**WHAT TO DO**
Reproduce each of the following rows verbatim, preserving every character, space, and line break.

[SUPPLIED RECORDS Boundary: Start]

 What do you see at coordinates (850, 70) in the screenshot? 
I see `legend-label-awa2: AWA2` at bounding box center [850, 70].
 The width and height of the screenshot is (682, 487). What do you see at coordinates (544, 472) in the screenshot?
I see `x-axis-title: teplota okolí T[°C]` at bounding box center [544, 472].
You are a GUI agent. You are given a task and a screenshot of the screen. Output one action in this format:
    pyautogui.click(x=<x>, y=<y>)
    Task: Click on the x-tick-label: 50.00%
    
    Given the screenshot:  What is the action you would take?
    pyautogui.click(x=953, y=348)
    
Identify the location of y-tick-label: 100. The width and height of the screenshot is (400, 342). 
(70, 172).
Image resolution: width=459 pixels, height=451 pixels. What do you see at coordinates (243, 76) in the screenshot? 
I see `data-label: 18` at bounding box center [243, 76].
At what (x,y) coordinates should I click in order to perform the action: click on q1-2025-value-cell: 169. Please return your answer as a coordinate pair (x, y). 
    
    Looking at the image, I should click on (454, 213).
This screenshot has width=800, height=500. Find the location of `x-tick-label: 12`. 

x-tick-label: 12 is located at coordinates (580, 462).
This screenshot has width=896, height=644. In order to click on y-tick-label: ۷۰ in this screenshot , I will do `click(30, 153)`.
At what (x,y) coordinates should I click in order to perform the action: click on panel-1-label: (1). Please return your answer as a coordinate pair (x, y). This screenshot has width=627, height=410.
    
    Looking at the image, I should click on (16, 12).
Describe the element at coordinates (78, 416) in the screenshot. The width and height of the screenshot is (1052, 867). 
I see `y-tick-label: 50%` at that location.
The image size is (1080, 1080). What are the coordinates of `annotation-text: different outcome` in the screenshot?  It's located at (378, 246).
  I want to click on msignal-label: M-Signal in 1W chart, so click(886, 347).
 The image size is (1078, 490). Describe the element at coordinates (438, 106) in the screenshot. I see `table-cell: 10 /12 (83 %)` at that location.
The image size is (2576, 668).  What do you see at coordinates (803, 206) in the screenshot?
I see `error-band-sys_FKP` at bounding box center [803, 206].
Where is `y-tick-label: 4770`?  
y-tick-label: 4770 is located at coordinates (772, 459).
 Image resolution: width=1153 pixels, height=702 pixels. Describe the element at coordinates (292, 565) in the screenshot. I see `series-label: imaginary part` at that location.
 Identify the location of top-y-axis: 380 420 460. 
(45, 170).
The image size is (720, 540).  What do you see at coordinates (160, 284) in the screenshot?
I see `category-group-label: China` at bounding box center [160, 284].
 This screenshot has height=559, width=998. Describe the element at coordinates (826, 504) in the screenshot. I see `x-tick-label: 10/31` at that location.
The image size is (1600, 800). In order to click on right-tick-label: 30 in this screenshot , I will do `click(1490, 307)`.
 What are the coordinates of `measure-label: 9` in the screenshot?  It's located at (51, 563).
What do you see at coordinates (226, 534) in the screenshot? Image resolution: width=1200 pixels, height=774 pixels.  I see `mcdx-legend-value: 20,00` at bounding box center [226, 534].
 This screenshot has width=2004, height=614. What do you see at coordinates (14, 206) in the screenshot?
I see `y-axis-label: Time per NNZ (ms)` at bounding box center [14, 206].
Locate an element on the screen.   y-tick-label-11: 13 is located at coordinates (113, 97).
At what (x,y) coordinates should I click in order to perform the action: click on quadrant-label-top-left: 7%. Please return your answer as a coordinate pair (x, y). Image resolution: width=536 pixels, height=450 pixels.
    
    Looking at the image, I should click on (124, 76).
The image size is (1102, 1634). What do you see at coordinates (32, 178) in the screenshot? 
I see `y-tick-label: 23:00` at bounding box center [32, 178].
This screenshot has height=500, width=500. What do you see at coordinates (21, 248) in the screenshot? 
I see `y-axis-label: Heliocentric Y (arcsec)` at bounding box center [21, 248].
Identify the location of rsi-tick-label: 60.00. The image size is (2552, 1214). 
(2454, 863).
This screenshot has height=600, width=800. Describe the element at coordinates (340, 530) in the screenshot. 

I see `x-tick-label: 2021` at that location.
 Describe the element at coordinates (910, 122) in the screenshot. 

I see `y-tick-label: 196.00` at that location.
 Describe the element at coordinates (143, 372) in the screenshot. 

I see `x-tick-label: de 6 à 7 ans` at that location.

[SUPPLIED RECORDS Boundary: End]

**EXERCISE RESULT**
 What do you see at coordinates (850, 70) in the screenshot? 
I see `legend-label-awa2: AWA2` at bounding box center [850, 70].
 The width and height of the screenshot is (682, 487). What do you see at coordinates (544, 472) in the screenshot?
I see `x-axis-title: teplota okolí T[°C]` at bounding box center [544, 472].
You are a GUI agent. You are given a task and a screenshot of the screen. Output one action in this format:
    pyautogui.click(x=<x>, y=<y>)
    Task: Click on the x-tick-label: 50.00%
    
    Given the screenshot:  What is the action you would take?
    pyautogui.click(x=953, y=348)
    
Identify the location of y-tick-label: 100. The width and height of the screenshot is (400, 342). 
(70, 172).
Image resolution: width=459 pixels, height=451 pixels. What do you see at coordinates (243, 76) in the screenshot? 
I see `data-label: 18` at bounding box center [243, 76].
At what (x,y) coordinates should I click in order to perform the action: click on q1-2025-value-cell: 169. Please return your answer as a coordinate pair (x, y). 
    
    Looking at the image, I should click on (454, 213).
This screenshot has width=800, height=500. Find the location of `x-tick-label: 12`. 

x-tick-label: 12 is located at coordinates (580, 462).
This screenshot has width=896, height=644. In order to click on y-tick-label: ۷۰ in this screenshot , I will do `click(30, 153)`.
At what (x,y) coordinates should I click in order to perform the action: click on panel-1-label: (1). Please return your answer as a coordinate pair (x, y). This screenshot has width=627, height=410.
    
    Looking at the image, I should click on (16, 12).
Describe the element at coordinates (78, 416) in the screenshot. The width and height of the screenshot is (1052, 867). 
I see `y-tick-label: 50%` at that location.
The image size is (1080, 1080). What are the coordinates of `annotation-text: different outcome` in the screenshot?  It's located at (378, 246).
  I want to click on msignal-label: M-Signal in 1W chart, so click(886, 347).
 The image size is (1078, 490). Describe the element at coordinates (438, 106) in the screenshot. I see `table-cell: 10 /12 (83 %)` at that location.
The image size is (2576, 668).  What do you see at coordinates (803, 206) in the screenshot?
I see `error-band-sys_FKP` at bounding box center [803, 206].
Where is `y-tick-label: 4770`?  
y-tick-label: 4770 is located at coordinates (772, 459).
 Image resolution: width=1153 pixels, height=702 pixels. Describe the element at coordinates (292, 565) in the screenshot. I see `series-label: imaginary part` at that location.
 Identify the location of top-y-axis: 380 420 460. 
(45, 170).
The image size is (720, 540).  What do you see at coordinates (160, 284) in the screenshot?
I see `category-group-label: China` at bounding box center [160, 284].
 This screenshot has height=559, width=998. Describe the element at coordinates (826, 504) in the screenshot. I see `x-tick-label: 10/31` at that location.
The image size is (1600, 800). In order to click on right-tick-label: 30 in this screenshot , I will do `click(1490, 307)`.
 What are the coordinates of `measure-label: 9` in the screenshot?  It's located at (51, 563).
What do you see at coordinates (226, 534) in the screenshot? Image resolution: width=1200 pixels, height=774 pixels.  I see `mcdx-legend-value: 20,00` at bounding box center [226, 534].
 This screenshot has width=2004, height=614. What do you see at coordinates (14, 206) in the screenshot?
I see `y-axis-label: Time per NNZ (ms)` at bounding box center [14, 206].
Locate an element on the screen.   y-tick-label-11: 13 is located at coordinates (113, 97).
At what (x,y) coordinates should I click in order to perform the action: click on quadrant-label-top-left: 7%. Please return your answer as a coordinate pair (x, y). Image resolution: width=536 pixels, height=450 pixels.
    
    Looking at the image, I should click on (124, 76).
The image size is (1102, 1634). What do you see at coordinates (32, 178) in the screenshot? 
I see `y-tick-label: 23:00` at bounding box center [32, 178].
This screenshot has height=500, width=500. What do you see at coordinates (21, 248) in the screenshot? 
I see `y-axis-label: Heliocentric Y (arcsec)` at bounding box center [21, 248].
Identify the location of rsi-tick-label: 60.00. The image size is (2552, 1214). 
(2454, 863).
This screenshot has height=600, width=800. Describe the element at coordinates (340, 530) in the screenshot. 

I see `x-tick-label: 2021` at that location.
 Describe the element at coordinates (910, 122) in the screenshot. 

I see `y-tick-label: 196.00` at that location.
 Describe the element at coordinates (143, 372) in the screenshot. 

I see `x-tick-label: de 6 à 7 ans` at that location.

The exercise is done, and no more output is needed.